— Activity —
The answer should hold only the lines from the one containing "This screenshot has" through the one containing "Given: Open APP OPTIONS" in the entries below, copied exactly, without pictures.

— Dataset entries —
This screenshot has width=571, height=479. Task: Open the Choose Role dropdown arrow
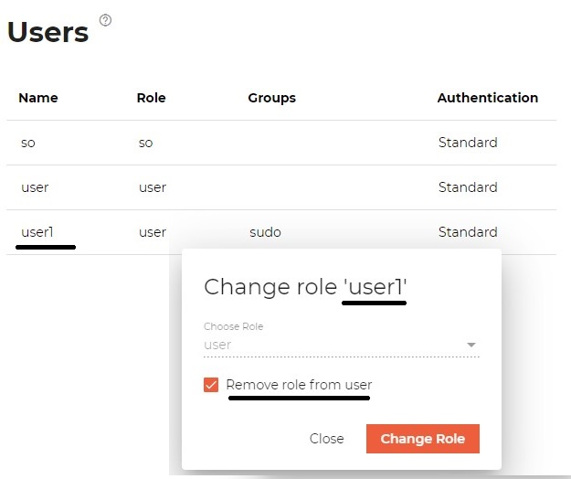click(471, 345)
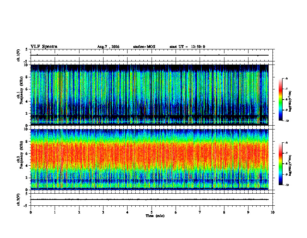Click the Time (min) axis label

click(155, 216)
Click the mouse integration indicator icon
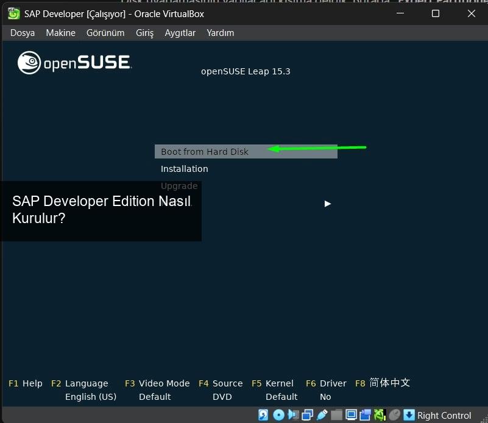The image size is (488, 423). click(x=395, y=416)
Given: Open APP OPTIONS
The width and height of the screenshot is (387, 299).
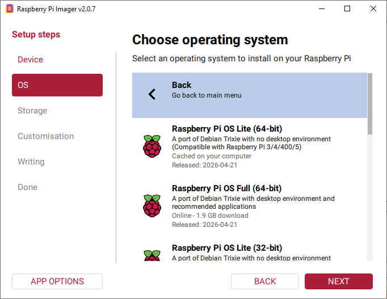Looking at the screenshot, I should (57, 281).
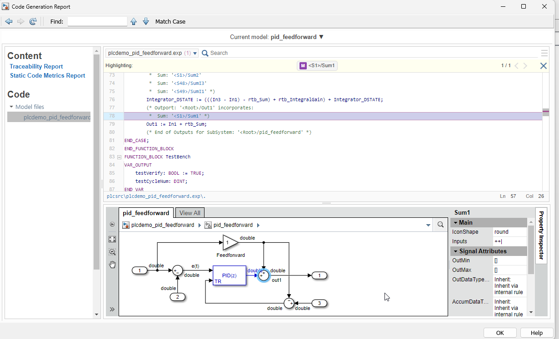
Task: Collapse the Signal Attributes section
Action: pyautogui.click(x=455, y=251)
==
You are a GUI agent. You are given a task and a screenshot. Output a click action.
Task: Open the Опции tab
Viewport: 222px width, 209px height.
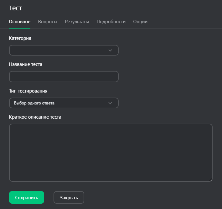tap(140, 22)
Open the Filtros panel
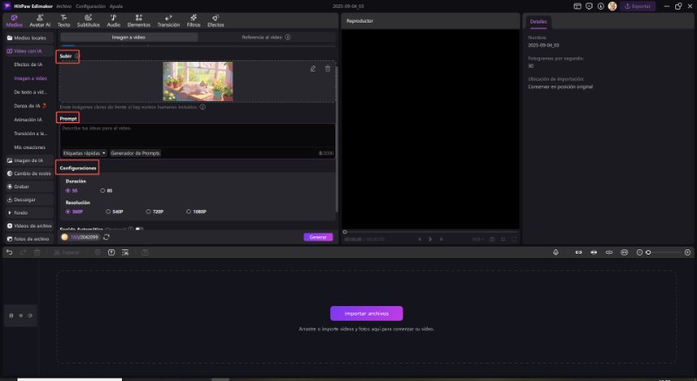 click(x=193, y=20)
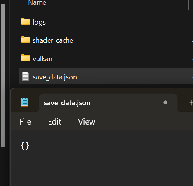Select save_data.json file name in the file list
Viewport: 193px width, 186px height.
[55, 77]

— Response area —
This screenshot has width=571, height=479. Task: Open the Choose Role dropdown arrow
click(471, 345)
Click the Time (min) axis label

click(155, 216)
Click the mouse integration indicator icon
The image size is (488, 423). click(x=395, y=416)
Given: Open APP OPTIONS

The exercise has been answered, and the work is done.